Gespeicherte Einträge
↓
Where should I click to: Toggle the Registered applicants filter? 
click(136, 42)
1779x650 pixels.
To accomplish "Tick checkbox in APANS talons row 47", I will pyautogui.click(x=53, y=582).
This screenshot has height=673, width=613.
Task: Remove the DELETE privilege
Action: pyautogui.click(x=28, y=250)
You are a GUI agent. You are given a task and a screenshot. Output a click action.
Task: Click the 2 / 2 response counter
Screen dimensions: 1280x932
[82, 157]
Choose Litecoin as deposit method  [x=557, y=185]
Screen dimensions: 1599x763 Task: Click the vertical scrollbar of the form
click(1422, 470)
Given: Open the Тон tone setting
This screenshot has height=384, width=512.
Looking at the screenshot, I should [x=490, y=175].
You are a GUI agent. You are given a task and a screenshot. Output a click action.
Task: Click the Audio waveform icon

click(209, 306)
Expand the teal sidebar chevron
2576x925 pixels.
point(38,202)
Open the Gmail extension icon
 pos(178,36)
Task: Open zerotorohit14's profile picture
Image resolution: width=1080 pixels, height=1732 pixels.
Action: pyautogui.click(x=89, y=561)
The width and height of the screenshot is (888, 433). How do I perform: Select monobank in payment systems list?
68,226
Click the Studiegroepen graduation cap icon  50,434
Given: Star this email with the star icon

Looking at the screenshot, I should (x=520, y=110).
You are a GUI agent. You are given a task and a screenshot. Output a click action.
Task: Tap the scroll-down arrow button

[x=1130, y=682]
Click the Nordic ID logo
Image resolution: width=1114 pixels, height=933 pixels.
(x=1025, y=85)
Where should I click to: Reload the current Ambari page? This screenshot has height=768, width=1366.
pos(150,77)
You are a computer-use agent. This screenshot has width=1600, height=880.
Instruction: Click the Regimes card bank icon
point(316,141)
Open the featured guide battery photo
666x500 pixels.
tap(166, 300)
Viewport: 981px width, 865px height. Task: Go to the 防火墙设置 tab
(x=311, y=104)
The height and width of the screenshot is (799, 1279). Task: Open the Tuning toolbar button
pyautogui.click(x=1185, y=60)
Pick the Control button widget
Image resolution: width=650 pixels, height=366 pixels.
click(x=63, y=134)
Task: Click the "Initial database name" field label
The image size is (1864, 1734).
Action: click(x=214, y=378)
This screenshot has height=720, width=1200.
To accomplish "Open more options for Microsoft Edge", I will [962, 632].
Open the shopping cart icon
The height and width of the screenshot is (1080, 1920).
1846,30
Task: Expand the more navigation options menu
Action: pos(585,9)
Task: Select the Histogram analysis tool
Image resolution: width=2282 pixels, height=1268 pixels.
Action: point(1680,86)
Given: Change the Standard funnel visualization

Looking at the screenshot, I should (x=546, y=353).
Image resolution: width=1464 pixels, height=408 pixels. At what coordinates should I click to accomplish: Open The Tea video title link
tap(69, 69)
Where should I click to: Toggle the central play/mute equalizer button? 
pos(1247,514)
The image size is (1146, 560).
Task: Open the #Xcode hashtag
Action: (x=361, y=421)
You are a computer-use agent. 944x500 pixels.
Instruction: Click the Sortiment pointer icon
↑
▶ _ZU BEARBEITENDE AUFGABE_
Kannst du sämtliche Einträge oben zeilenweise in eine nummerierte Liste übertragen und dabei die Leerzeilen weglassen?

▶ _LÖSUNG DER AUFGABE_
1. Where should I click to: Toggle the Registered applicants filter? 
2. click(136, 42)
3. 1779x650 pixels.
4. To accomplish "Tick checkbox in APANS talons row 47", I will pyautogui.click(x=53, y=582).
5. This screenshot has height=673, width=613.
6. Task: Remove the DELETE privilege
7. Action: pyautogui.click(x=28, y=250)
8. You are a GUI agent. You are given a task and a screenshot. Output a click action.
9. Task: Click the 2 / 2 response counter
10. Screen dimensions: 1280x932
11. [82, 157]
12. Choose Litecoin as deposit method  [x=557, y=185]
13. Screen dimensions: 1599x763 Task: Click the vertical scrollbar of the form
14. click(1422, 470)
15. Given: Open the Тон tone setting
16. This screenshot has height=384, width=512.
17. Looking at the screenshot, I should [x=490, y=175].
18. You are a GUI agent. You are given a task and a screenshot. Output a click action.
19. Task: Click the Audio waveform icon
20. click(209, 306)
21. Expand the teal sidebar chevron
22. 2576x925 pixels.
23. point(38,202)
24. Open the Gmail extension icon
25.  pos(178,36)
26. Task: Open zerotorohit14's profile picture
27. Image resolution: width=1080 pixels, height=1732 pixels.
28. Action: pyautogui.click(x=89, y=561)
29. The width and height of the screenshot is (888, 433). How do I perform: Select monobank in payment systems list?
30. 68,226
31. Click the Studiegroepen graduation cap icon  50,434
32. Given: Star this email with the star icon
33. Looking at the screenshot, I should (x=520, y=110).
34. You are a GUI agent. You are given a task and a screenshot. Output a click action.
35. Task: Tap the scroll-down arrow button
36. [x=1130, y=682]
37. Click the Nordic ID logo
38. Image resolution: width=1114 pixels, height=933 pixels.
39. (x=1025, y=85)
40. Where should I click to: Reload the current Ambari page? This screenshot has height=768, width=1366.
41. pos(150,77)
42. You are a computer-use agent. This screenshot has width=1600, height=880.
43. Instruction: Click the Regimes card bank icon
44. point(316,141)
45. Open the featured guide battery photo
46. 666x500 pixels.
47. tap(166, 300)
48. Viewport: 981px width, 865px height. Task: Go to the 防火墙设置 tab
49. (x=311, y=104)
50. The height and width of the screenshot is (799, 1279). Task: Open the Tuning toolbar button
51. pyautogui.click(x=1185, y=60)
52. Pick the Control button widget
53. Image resolution: width=650 pixels, height=366 pixels.
54. click(x=63, y=134)
55. Task: Click the "Initial database name" field label
56. The image size is (1864, 1734).
57. Action: click(x=214, y=378)
58. This screenshot has height=720, width=1200.
59. To accomplish "Open more options for Microsoft Edge", I will [962, 632].
60. Open the shopping cart icon
61. The height and width of the screenshot is (1080, 1920).
62. 1846,30
63. Task: Expand the more navigation options menu
64. Action: pos(585,9)
65. Task: Select the Histogram analysis tool
66. Image resolution: width=2282 pixels, height=1268 pixels.
67. Action: point(1680,86)
68. Given: Change the Standard funnel visualization
69. Looking at the screenshot, I should (x=546, y=353).
70. Image resolution: width=1464 pixels, height=408 pixels. At what coordinates should I click to accomplish: Open The Tea video title link
71. tap(69, 69)
72. Where should I click to: Toggle the central play/mute equalizer button? 
73. pos(1247,514)
74. The image size is (1146, 560).
75. Task: Open the #Xcode hashtag
76. Action: (x=361, y=421)
77. You are a computer-use agent. 944x500 pixels.
78. Instruction: Click the Sortiment pointer icon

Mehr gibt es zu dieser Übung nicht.